begin Records for this exercise
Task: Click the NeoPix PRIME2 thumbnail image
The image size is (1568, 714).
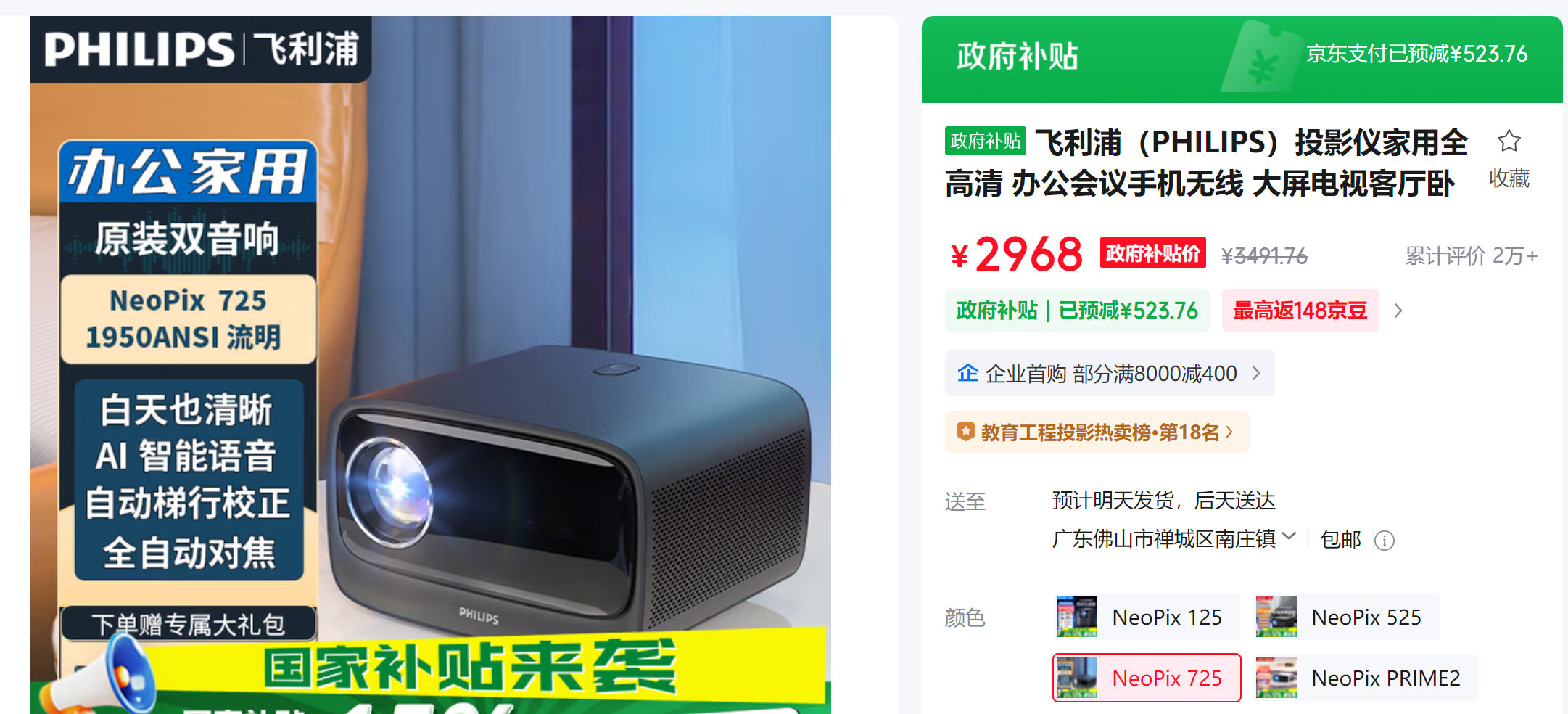Action: tap(1276, 678)
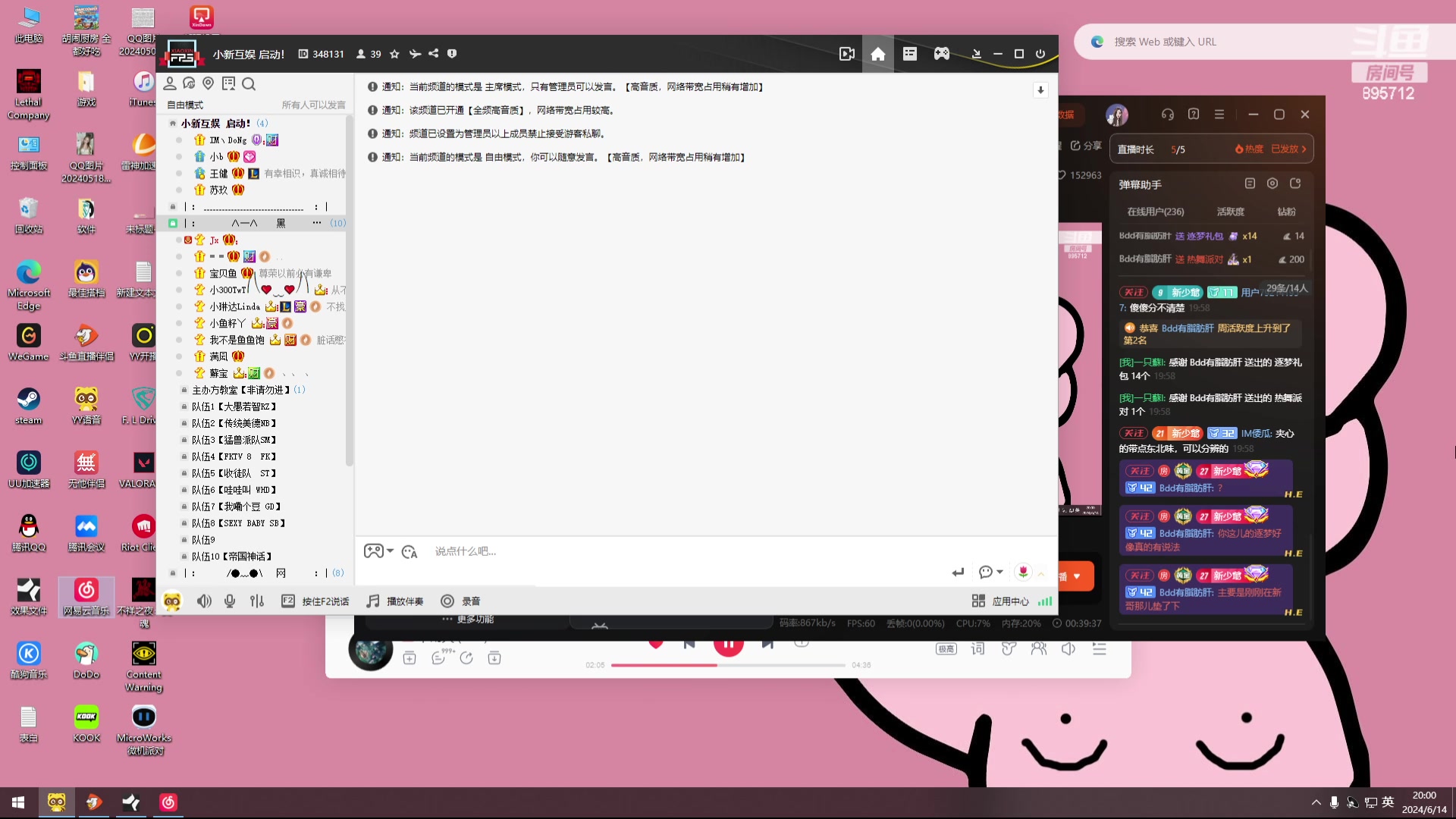Switch to the 在线用户(236) tab
This screenshot has height=819, width=1456.
(1155, 212)
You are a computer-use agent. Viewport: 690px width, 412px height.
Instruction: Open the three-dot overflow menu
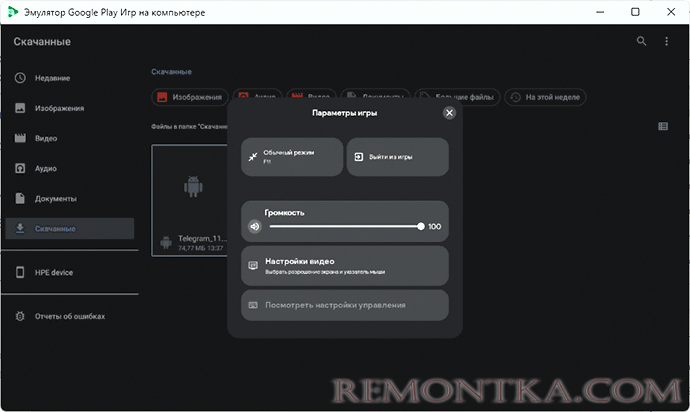[667, 42]
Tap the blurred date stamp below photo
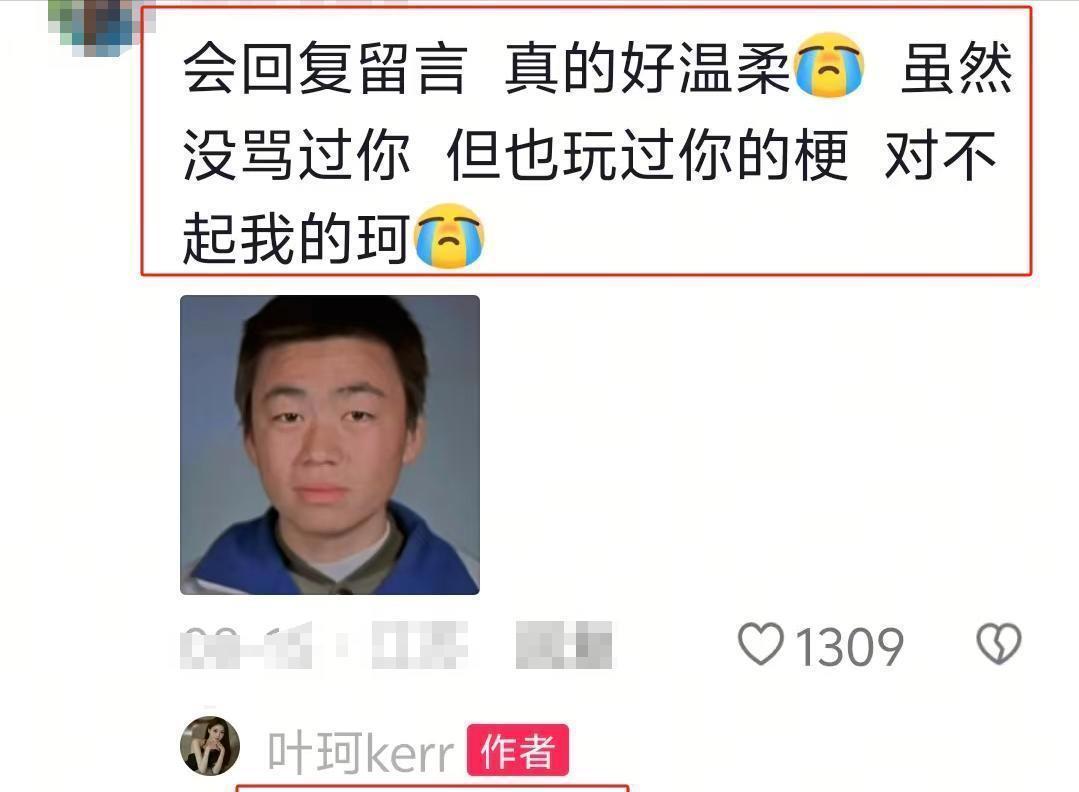1079x792 pixels. (246, 645)
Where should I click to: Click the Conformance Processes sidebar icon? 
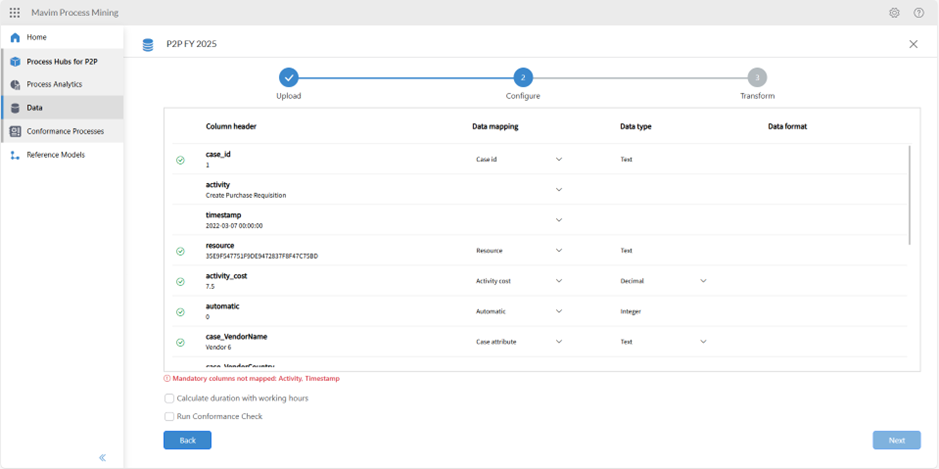click(x=15, y=131)
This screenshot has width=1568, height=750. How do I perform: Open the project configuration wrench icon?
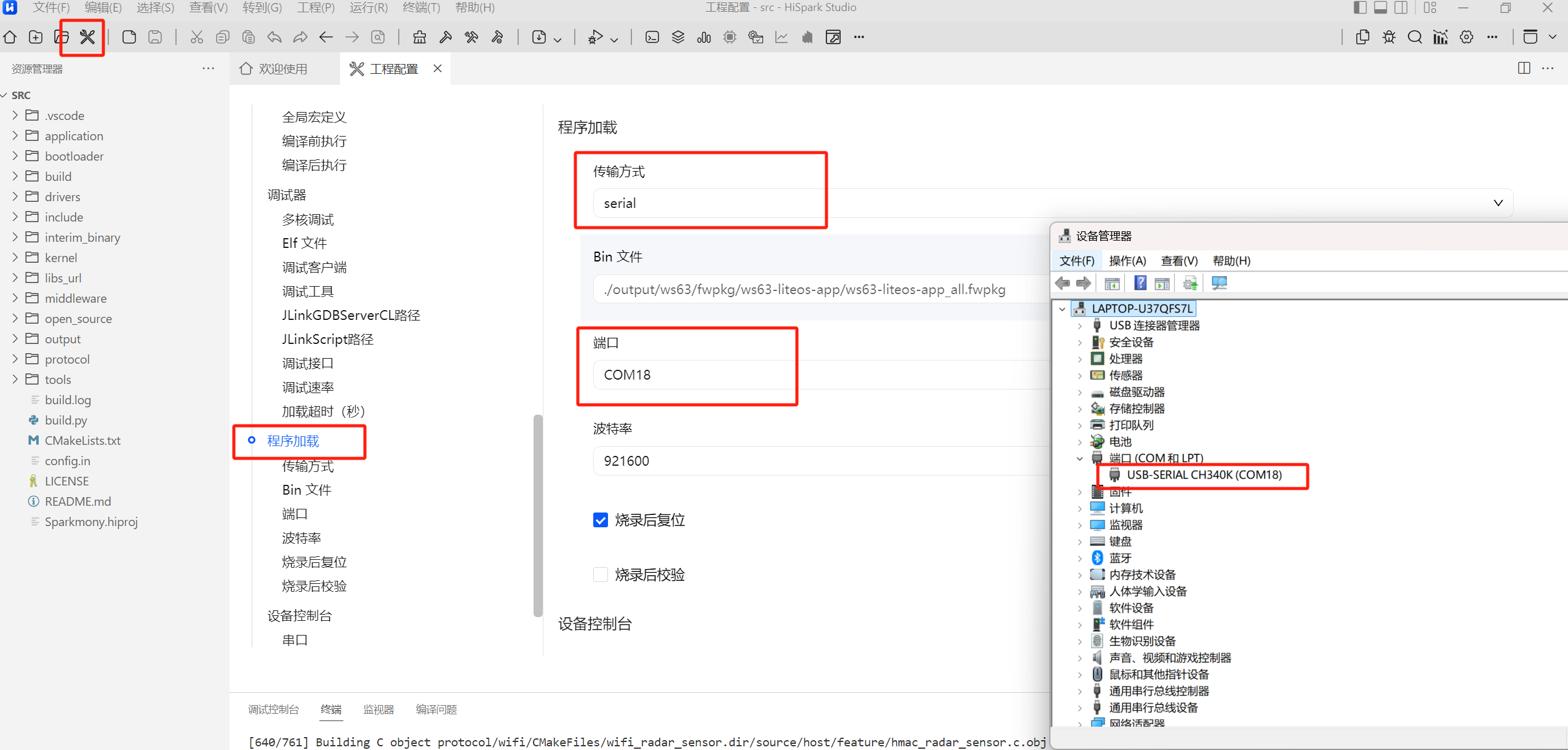click(x=87, y=38)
end Records for this exercise
Objective: Copy out every line of the material above word for word, leaving out the pictures.

Task output:
Task: Click the NeoPix PRIME2 thumbnail image
The image size is (1568, 714).
Action: tap(1276, 678)
Switch to the 在线用户(236) tab
This screenshot has height=819, width=1456.
(1155, 212)
You are a computer-use agent. Viewport: 690px width, 412px height.
Instruction: Open the three-dot overflow menu
[667, 42]
Tap the blurred date stamp below photo
1079x792 pixels. (246, 645)
Where should I click to: Click the Conformance Processes sidebar icon? 
click(x=15, y=131)
This screenshot has width=1568, height=750. How do I perform: Open the project configuration wrench icon?
click(x=87, y=38)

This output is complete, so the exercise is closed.